### [Exercise brief]
For this task, retype the records below exactly.

(Stored records)
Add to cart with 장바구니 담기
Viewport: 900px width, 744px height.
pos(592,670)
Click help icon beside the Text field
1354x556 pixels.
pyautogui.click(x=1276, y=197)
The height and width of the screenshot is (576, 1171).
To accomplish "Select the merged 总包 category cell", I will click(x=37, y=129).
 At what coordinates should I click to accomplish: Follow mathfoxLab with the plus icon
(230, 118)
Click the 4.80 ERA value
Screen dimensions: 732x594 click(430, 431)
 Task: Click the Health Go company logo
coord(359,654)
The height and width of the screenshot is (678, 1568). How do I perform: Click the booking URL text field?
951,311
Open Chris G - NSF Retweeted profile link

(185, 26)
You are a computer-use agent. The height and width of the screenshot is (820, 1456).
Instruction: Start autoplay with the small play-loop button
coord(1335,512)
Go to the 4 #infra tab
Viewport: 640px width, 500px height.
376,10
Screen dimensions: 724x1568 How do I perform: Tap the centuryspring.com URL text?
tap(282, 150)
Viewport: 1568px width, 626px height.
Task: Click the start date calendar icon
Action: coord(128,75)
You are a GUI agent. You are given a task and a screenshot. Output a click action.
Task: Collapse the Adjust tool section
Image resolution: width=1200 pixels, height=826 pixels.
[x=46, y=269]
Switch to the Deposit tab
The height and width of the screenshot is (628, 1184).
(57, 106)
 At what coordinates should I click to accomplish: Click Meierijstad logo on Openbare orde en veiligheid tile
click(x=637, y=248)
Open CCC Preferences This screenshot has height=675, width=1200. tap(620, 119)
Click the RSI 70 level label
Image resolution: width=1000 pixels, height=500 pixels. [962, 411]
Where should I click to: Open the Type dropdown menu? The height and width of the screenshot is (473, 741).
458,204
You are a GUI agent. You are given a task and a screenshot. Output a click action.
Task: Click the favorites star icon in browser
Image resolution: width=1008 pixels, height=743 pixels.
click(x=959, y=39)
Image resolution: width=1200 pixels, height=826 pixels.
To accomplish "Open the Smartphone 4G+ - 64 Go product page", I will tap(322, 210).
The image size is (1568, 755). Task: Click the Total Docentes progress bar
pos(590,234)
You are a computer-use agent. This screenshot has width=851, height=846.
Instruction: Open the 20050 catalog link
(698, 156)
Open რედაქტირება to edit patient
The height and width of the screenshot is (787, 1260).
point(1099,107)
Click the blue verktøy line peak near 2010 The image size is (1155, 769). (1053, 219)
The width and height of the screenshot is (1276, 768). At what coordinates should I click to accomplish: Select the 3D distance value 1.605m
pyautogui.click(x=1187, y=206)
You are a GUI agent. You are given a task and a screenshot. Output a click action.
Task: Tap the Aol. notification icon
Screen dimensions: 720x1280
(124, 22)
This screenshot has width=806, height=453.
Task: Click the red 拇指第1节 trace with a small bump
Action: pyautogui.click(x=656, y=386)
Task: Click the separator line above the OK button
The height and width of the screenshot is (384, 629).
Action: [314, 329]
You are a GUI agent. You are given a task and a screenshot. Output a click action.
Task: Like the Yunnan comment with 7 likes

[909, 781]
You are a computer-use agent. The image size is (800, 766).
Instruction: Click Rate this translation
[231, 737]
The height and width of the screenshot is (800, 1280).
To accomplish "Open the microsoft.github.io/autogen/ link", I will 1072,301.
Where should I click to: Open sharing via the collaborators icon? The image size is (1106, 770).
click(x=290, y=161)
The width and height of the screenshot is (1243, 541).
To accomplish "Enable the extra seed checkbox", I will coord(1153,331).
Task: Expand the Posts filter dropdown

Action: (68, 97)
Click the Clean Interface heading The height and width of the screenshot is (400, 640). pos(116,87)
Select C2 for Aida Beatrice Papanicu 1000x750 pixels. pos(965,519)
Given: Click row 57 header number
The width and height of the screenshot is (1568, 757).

### [Reply to the task]
Add to cart with 장바구니 담기
Viewport: 900px width, 744px height.
pos(592,670)
Click help icon beside the Text field
1354x556 pixels.
pyautogui.click(x=1276, y=197)
The height and width of the screenshot is (576, 1171).
To accomplish "Select the merged 总包 category cell", I will click(x=37, y=129).
 At what coordinates should I click to accomplish: Follow mathfoxLab with the plus icon
(230, 118)
Click the 4.80 ERA value
Screen dimensions: 732x594 click(430, 431)
 Task: Click the Health Go company logo
coord(359,654)
The height and width of the screenshot is (678, 1568). How do I perform: Click the booking URL text field?
951,311
Open Chris G - NSF Retweeted profile link

(185, 26)
You are a computer-use agent. The height and width of the screenshot is (820, 1456).
Instruction: Start autoplay with the small play-loop button
coord(1335,512)
Go to the 4 #infra tab
Viewport: 640px width, 500px height.
376,10
Screen dimensions: 724x1568 How do I perform: Tap the centuryspring.com URL text?
tap(282, 150)
Viewport: 1568px width, 626px height.
Task: Click the start date calendar icon
Action: coord(128,75)
You are a GUI agent. You are given a task and a screenshot. Output a click action.
Task: Collapse the Adjust tool section
Image resolution: width=1200 pixels, height=826 pixels.
[x=46, y=269]
Switch to the Deposit tab
The height and width of the screenshot is (628, 1184).
(57, 106)
 At what coordinates should I click to accomplish: Click Meierijstad logo on Openbare orde en veiligheid tile
click(x=637, y=248)
Open CCC Preferences This screenshot has height=675, width=1200. tap(620, 119)
Click the RSI 70 level label
Image resolution: width=1000 pixels, height=500 pixels. [962, 411]
Where should I click to: Open the Type dropdown menu? The height and width of the screenshot is (473, 741).
458,204
You are a GUI agent. You are given a task and a screenshot. Output a click action.
Task: Click the favorites star icon in browser
Image resolution: width=1008 pixels, height=743 pixels.
click(x=959, y=39)
Image resolution: width=1200 pixels, height=826 pixels.
To accomplish "Open the Smartphone 4G+ - 64 Go product page", I will tap(322, 210).
The image size is (1568, 755). Task: Click the Total Docentes progress bar
pos(590,234)
You are a computer-use agent. This screenshot has width=851, height=846.
Instruction: Open the 20050 catalog link
(698, 156)
Open რედაქტირება to edit patient
The height and width of the screenshot is (787, 1260).
point(1099,107)
Click the blue verktøy line peak near 2010 The image size is (1155, 769). (1053, 219)
The width and height of the screenshot is (1276, 768). At what coordinates should I click to accomplish: Select the 3D distance value 1.605m
pyautogui.click(x=1187, y=206)
You are a GUI agent. You are given a task and a screenshot. Output a click action.
Task: Tap the Aol. notification icon
Screen dimensions: 720x1280
(124, 22)
This screenshot has width=806, height=453.
Task: Click the red 拇指第1节 trace with a small bump
Action: pyautogui.click(x=656, y=386)
Task: Click the separator line above the OK button
The height and width of the screenshot is (384, 629).
Action: [314, 329]
You are a GUI agent. You are given a task and a screenshot. Output a click action.
Task: Like the Yunnan comment with 7 likes

[909, 781]
You are a computer-use agent. The image size is (800, 766).
Instruction: Click Rate this translation
[231, 737]
The height and width of the screenshot is (800, 1280).
To accomplish "Open the microsoft.github.io/autogen/ link", I will 1072,301.
Where should I click to: Open sharing via the collaborators icon? The image size is (1106, 770).
click(x=290, y=161)
The width and height of the screenshot is (1243, 541).
To accomplish "Enable the extra seed checkbox", I will coord(1153,331).
Task: Expand the Posts filter dropdown

Action: (68, 97)
Click the Clean Interface heading The height and width of the screenshot is (400, 640). pos(116,87)
Select C2 for Aida Beatrice Papanicu 1000x750 pixels. pos(965,519)
Given: Click row 57 header number
The width and height of the screenshot is (1568, 757).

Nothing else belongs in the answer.